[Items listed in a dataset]
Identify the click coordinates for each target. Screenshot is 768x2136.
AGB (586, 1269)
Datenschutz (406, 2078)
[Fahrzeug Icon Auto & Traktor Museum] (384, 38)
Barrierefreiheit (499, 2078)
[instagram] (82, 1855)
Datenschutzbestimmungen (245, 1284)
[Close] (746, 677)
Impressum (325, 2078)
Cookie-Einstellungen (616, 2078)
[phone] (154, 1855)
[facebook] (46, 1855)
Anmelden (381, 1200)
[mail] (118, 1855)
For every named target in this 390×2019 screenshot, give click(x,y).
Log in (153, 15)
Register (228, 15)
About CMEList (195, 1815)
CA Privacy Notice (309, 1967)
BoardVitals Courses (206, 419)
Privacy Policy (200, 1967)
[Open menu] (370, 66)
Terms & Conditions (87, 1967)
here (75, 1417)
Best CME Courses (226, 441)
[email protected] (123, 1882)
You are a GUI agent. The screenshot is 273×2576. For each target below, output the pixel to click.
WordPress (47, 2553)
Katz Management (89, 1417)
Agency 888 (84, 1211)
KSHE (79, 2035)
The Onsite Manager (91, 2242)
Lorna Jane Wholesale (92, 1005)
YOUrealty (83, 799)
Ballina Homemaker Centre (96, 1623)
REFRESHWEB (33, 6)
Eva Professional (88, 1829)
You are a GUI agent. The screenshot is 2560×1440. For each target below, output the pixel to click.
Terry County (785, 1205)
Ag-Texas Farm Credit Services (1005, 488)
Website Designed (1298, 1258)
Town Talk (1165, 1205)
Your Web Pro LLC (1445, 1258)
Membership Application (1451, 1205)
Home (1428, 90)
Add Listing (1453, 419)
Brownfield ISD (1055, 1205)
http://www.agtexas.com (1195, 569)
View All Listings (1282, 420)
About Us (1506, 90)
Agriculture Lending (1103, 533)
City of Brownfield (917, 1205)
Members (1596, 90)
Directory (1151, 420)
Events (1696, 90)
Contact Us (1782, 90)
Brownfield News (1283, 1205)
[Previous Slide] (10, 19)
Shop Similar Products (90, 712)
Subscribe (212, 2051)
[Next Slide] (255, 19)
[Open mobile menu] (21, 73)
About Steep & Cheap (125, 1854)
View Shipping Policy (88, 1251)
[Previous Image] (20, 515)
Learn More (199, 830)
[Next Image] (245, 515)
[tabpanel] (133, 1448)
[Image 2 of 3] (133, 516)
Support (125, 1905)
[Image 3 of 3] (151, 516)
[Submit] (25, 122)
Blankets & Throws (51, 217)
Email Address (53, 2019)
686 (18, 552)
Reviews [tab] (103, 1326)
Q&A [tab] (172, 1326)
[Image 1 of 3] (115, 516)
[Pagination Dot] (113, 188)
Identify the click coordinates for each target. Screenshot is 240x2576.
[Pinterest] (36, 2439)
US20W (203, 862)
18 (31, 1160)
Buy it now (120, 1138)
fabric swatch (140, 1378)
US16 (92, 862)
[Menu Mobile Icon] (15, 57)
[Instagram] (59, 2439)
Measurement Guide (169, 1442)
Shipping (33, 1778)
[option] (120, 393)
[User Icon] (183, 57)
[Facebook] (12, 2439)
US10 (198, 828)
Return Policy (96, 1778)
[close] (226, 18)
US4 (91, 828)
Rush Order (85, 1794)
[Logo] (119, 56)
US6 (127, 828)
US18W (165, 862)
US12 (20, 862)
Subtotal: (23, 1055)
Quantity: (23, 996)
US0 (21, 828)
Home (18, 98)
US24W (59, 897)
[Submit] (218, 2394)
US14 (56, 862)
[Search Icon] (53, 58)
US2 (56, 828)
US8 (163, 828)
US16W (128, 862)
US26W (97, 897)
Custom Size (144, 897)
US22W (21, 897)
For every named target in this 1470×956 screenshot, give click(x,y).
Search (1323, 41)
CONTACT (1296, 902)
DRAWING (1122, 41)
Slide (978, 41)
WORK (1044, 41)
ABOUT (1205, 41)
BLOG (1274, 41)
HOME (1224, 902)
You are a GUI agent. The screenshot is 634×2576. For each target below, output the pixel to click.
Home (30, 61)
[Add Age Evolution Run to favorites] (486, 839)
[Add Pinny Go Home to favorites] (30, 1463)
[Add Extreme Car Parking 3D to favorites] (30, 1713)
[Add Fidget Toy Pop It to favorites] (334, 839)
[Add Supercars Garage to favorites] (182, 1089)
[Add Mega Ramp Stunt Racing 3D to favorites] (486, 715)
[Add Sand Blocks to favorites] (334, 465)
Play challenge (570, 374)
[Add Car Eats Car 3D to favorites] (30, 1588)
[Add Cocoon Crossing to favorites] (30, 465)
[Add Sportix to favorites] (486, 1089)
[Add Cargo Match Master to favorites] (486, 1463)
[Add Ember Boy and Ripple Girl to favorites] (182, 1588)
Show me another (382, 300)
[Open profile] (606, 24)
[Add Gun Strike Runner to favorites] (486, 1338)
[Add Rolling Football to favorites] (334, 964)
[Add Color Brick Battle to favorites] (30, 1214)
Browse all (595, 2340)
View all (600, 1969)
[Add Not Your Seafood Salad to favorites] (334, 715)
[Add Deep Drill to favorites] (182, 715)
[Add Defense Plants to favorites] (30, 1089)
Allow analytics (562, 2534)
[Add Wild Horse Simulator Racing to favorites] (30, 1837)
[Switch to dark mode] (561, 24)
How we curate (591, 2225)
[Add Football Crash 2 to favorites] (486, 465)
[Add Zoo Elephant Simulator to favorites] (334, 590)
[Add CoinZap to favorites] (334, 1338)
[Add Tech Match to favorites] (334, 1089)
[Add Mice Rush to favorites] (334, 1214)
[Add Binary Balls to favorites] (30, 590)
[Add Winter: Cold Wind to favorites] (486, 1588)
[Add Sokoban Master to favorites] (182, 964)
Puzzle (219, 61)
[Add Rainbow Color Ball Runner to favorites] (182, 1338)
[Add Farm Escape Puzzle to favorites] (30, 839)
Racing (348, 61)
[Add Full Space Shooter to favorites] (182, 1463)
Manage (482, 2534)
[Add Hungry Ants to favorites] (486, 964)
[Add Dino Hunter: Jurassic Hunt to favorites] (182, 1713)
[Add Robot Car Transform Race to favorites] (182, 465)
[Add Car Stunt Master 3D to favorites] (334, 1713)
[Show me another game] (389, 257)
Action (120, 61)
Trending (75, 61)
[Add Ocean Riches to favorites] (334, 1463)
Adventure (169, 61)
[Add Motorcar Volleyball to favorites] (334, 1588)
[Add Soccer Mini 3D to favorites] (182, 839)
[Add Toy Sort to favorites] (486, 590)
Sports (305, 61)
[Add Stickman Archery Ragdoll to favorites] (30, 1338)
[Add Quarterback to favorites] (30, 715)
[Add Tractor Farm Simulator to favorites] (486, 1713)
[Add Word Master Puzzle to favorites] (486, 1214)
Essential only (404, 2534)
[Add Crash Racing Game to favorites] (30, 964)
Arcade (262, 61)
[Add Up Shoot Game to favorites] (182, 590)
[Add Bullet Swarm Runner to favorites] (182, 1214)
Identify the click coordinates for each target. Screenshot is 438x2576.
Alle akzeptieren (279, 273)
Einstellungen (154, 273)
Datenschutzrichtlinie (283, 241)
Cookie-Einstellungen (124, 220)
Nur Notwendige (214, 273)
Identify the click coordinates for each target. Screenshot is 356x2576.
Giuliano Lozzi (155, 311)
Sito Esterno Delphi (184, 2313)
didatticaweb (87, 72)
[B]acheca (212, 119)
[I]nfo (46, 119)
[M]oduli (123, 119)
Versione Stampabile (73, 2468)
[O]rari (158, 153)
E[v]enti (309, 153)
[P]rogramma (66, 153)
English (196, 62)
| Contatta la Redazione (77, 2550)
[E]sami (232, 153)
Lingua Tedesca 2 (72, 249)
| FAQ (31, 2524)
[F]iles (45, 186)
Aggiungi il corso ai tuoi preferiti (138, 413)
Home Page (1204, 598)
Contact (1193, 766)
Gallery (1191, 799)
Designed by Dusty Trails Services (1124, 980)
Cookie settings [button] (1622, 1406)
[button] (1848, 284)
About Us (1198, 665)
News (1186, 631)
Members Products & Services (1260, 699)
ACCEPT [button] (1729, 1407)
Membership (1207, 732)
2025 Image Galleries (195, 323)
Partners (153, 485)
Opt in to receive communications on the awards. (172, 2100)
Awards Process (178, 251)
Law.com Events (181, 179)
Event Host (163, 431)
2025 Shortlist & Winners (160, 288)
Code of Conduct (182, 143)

TASK ITEM: An exact copy of the lines above between the line holding "[Add Hungry Ants to favorites] (486, 964)" and the line holding "Gallery (1191, 799)", inclusive, is the whole answer.

FINISHED EXERCISE:
[Add Hungry Ants to favorites] (486, 964)
[Add Dino Hunter: Jurassic Hunt to favorites] (182, 1713)
[Add Robot Car Transform Race to favorites] (182, 465)
[Add Car Stunt Master 3D to favorites] (334, 1713)
[Show me another game] (389, 257)
Action (120, 61)
Trending (75, 61)
[Add Ocean Riches to favorites] (334, 1463)
Adventure (169, 61)
[Add Motorcar Volleyball to favorites] (334, 1588)
[Add Soccer Mini 3D to favorites] (182, 839)
[Add Toy Sort to favorites] (486, 590)
Sports (305, 61)
[Add Stickman Archery Ragdoll to favorites] (30, 1338)
[Add Quarterback to favorites] (30, 715)
[Add Tractor Farm Simulator to favorites] (486, 1713)
[Add Word Master Puzzle to favorites] (486, 1214)
Essential only (404, 2534)
[Add Crash Racing Game to favorites] (30, 964)
Arcade (262, 61)
[Add Up Shoot Game to favorites] (182, 590)
[Add Bullet Swarm Runner to favorites] (182, 1214)
Identify the click coordinates for each target. Screenshot is 438x2576.
Alle akzeptieren (279, 273)
Einstellungen (154, 273)
Datenschutzrichtlinie (283, 241)
Cookie-Einstellungen (124, 220)
Nur Notwendige (214, 273)
Identify the click coordinates for each target. Screenshot is 356x2576.
Giuliano Lozzi (155, 311)
Sito Esterno Delphi (184, 2313)
didatticaweb (87, 72)
[B]acheca (212, 119)
[I]nfo (46, 119)
[M]oduli (123, 119)
Versione Stampabile (73, 2468)
[O]rari (158, 153)
E[v]enti (309, 153)
[P]rogramma (66, 153)
English (196, 62)
| Contatta la Redazione (77, 2550)
[E]sami (232, 153)
Lingua Tedesca 2 (72, 249)
| FAQ (31, 2524)
[F]iles (45, 186)
Aggiungi il corso ai tuoi preferiti (138, 413)
Home Page (1204, 598)
Contact (1193, 766)
Gallery (1191, 799)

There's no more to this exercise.